ECLI:NL:GHAMS:2016:1099
Gerechtshof Amsterdam
- Hoger beroep
- Rechtspraak.nl
Tuchtprocedure tegen gerechtsdeurwaarder wegens onvoldoende communicatie en onterechte verstekvonnis
In deze tuchtprocedure heeft klager, een appellant, een klacht ingediend tegen een gerechtsdeurwaarder. Klager verwijt de gerechtsdeurwaarder dat er onvoldoende communicatie heeft plaatsgevonden over de herberekening van het openstaande saldo op 7 januari 2013. Klager was in de veronderstelling dat hij aan zijn betalingsverplichtingen had voldaan.

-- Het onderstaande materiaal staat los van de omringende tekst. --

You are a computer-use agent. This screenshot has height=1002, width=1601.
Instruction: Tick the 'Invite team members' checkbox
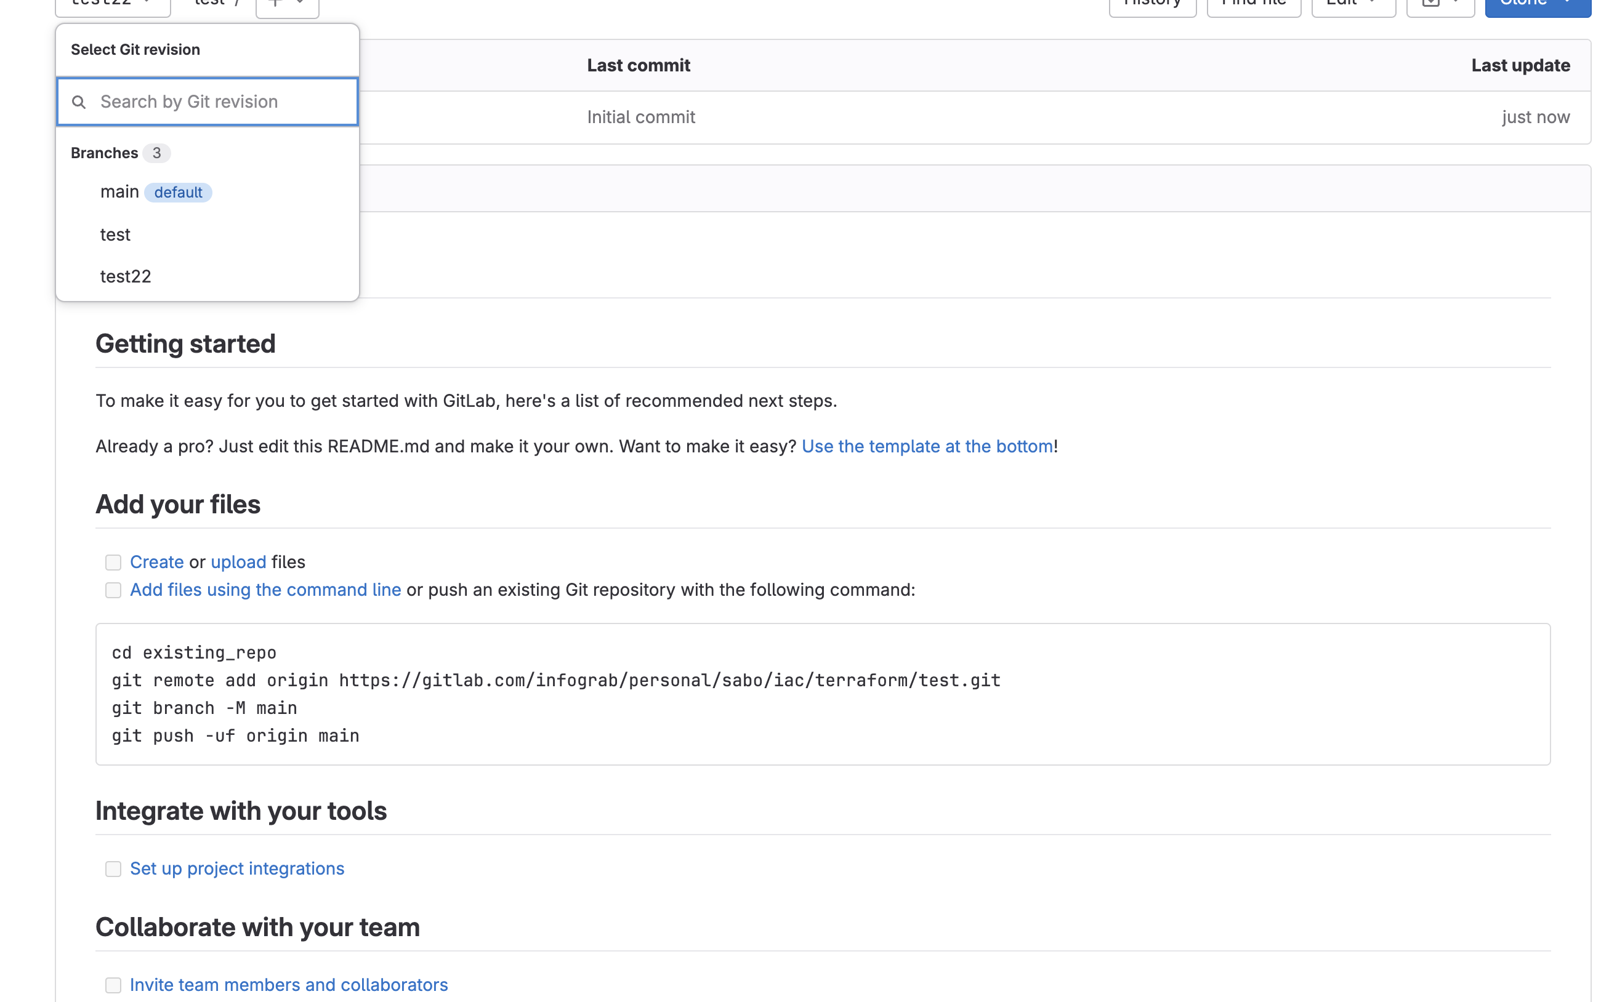point(113,985)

Daarnaast stelt klager dat de gerechtsdeurwaarder een verstekvonnis heeft verkregen, terwijl hij dacht dat hij aan zijn verplichtingen voldeed. De kamer heeft de klacht gegrond verklaard, maar zonder maatregel. Het hof heeft de beslissing van de kamer vernietigd en klachtonderdeel i. gegrond verklaard, maar zonder maatregel te verbinden. Klachtonderdeel ii. werd ongegrond verklaard. De zaak betreft een hoger beroep tegen de beslissing van de kamer voor gerechtsdeurwaarders te Amsterdam, die op 20 oktober 2015 een eerdere klacht van klager gegrond verklaarde zonder maatregel. Het hof heeft de feiten van de kamer overgenomen, waarbij klager betrokken was bij twee dossiers van betalingsachterstanden in zorgverzekeringspremies. Klager heeft in het verleden betalingen verricht, maar door een herberekening van het openstaande saldo ontstond er onduidelijkheid. Het hof heeft geoordeeld dat de gerechtsdeurwaarder onvoldoende heeft gecommuniceerd over deze herberekening, wat een tuchtrechtelijk verwijt oplevert. De gerechtsdeurwaarder heeft echter geen fouten gemaakt in de berekeningen die aan klager zijn verstrekt, waardoor klachtonderdeel ii. ongegrond werd verklaard. Het hof heeft besloten dat er geen maatregel nodig is, gezien de omstandigheden van de zaak.